[START]

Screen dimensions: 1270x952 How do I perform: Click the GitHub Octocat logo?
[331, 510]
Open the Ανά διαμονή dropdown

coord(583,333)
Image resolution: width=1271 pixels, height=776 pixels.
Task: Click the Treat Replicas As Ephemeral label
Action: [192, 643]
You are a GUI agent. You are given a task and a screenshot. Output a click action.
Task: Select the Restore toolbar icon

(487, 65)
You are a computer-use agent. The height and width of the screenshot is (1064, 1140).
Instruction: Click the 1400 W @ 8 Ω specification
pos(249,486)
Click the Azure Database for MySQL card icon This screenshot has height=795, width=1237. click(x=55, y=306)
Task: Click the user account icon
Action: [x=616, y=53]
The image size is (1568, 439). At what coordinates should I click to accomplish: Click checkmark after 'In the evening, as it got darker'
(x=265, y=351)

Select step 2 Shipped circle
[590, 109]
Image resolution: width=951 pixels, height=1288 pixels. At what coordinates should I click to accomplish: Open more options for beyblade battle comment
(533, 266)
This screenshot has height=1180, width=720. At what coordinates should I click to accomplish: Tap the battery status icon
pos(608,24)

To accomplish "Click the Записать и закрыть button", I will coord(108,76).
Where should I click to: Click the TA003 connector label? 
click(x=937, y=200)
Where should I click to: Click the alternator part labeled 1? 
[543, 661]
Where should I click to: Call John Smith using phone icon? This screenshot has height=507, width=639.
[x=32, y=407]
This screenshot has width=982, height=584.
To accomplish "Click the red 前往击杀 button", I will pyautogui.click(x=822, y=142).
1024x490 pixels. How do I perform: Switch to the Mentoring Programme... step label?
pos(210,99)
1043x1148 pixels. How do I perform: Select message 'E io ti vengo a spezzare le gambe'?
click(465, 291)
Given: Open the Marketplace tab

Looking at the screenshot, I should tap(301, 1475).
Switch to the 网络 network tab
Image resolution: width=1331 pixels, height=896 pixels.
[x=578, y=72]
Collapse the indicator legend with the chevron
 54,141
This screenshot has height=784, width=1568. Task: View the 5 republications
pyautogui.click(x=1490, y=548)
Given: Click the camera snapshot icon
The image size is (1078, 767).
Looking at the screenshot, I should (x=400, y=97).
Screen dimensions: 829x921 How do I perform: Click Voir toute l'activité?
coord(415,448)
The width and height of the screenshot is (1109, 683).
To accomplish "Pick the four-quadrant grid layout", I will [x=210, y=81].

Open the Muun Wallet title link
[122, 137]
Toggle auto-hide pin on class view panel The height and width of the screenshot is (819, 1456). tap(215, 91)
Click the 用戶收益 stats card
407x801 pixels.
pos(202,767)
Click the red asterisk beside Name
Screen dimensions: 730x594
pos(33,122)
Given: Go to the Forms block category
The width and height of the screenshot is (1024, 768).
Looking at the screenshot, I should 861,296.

[END]

REQUEST
Recast the lines above as a Markdown table with the columns Row and Line, numbering each line and leaving out the blank ones.

FULL OUTPUT
| Row | Line |
|---|---|
| 1 | Screen dimensions: 1270x952 How do I perform: Click the GitHub Octocat logo? |
| 2 | [331, 510] |
| 3 | Open the Ανά διαμονή dropdown |
| 4 | coord(583,333) |
| 5 | Image resolution: width=1271 pixels, height=776 pixels. |
| 6 | Task: Click the Treat Replicas As Ephemeral label |
| 7 | Action: [192, 643] |
| 8 | You are a GUI agent. You are given a task and a screenshot. Output a click action. |
| 9 | Task: Select the Restore toolbar icon |
| 10 | (487, 65) |
| 11 | You are a computer-use agent. The height and width of the screenshot is (1064, 1140). |
| 12 | Instruction: Click the 1400 W @ 8 Ω specification |
| 13 | pos(249,486) |
| 14 | Click the Azure Database for MySQL card icon This screenshot has height=795, width=1237. click(x=55, y=306) |
| 15 | Task: Click the user account icon |
| 16 | Action: [x=616, y=53] |
| 17 | The image size is (1568, 439). At what coordinates should I click to accomplish: Click checkmark after 'In the evening, as it got darker' |
| 18 | (x=265, y=351) |
| 19 | Select step 2 Shipped circle |
| 20 | [590, 109] |
| 21 | Image resolution: width=951 pixels, height=1288 pixels. At what coordinates should I click to accomplish: Open more options for beyblade battle comment |
| 22 | (533, 266) |
| 23 | This screenshot has height=1180, width=720. At what coordinates should I click to accomplish: Tap the battery status icon |
| 24 | pos(608,24) |
| 25 | To accomplish "Click the Записать и закрыть button", I will coord(108,76). |
| 26 | Where should I click to: Click the TA003 connector label?  |
| 27 | click(x=937, y=200) |
| 28 | Where should I click to: Click the alternator part labeled 1?  |
| 29 | [543, 661] |
| 30 | Where should I click to: Call John Smith using phone icon? This screenshot has height=507, width=639. |
| 31 | [x=32, y=407] |
| 32 | This screenshot has width=982, height=584. |
| 33 | To accomplish "Click the red 前往击杀 button", I will pyautogui.click(x=822, y=142). |
| 34 | 1024x490 pixels. How do I perform: Switch to the Mentoring Programme... step label? |
| 35 | pos(210,99) |
| 36 | 1043x1148 pixels. How do I perform: Select message 'E io ti vengo a spezzare le gambe'? |
| 37 | click(465, 291) |
| 38 | Given: Open the Marketplace tab |
| 39 | Looking at the screenshot, I should tap(301, 1475). |
| 40 | Switch to the 网络 network tab |
| 41 | Image resolution: width=1331 pixels, height=896 pixels. |
| 42 | [x=578, y=72] |
| 43 | Collapse the indicator legend with the chevron |
| 44 |  54,141 |
| 45 | This screenshot has height=784, width=1568. Task: View the 5 republications |
| 46 | pyautogui.click(x=1490, y=548) |
| 47 | Given: Click the camera snapshot icon |
| 48 | The image size is (1078, 767). |
| 49 | Looking at the screenshot, I should (x=400, y=97). |
| 50 | Screen dimensions: 829x921 How do I perform: Click Voir toute l'activité? |
| 51 | coord(415,448) |
| 52 | The width and height of the screenshot is (1109, 683). |
| 53 | To accomplish "Pick the four-quadrant grid layout", I will [x=210, y=81]. |
| 54 | Open the Muun Wallet title link |
| 55 | [122, 137] |
| 56 | Toggle auto-hide pin on class view panel The height and width of the screenshot is (819, 1456). tap(215, 91) |
| 57 | Click the 用戶收益 stats card |
| 58 | 407x801 pixels. |
| 59 | pos(202,767) |
| 60 | Click the red asterisk beside Name |
| 61 | Screen dimensions: 730x594 |
| 62 | pos(33,122) |
| 63 | Given: Go to the Forms block category |
| 64 | The width and height of the screenshot is (1024, 768). |
| 65 | Looking at the screenshot, I should 861,296. |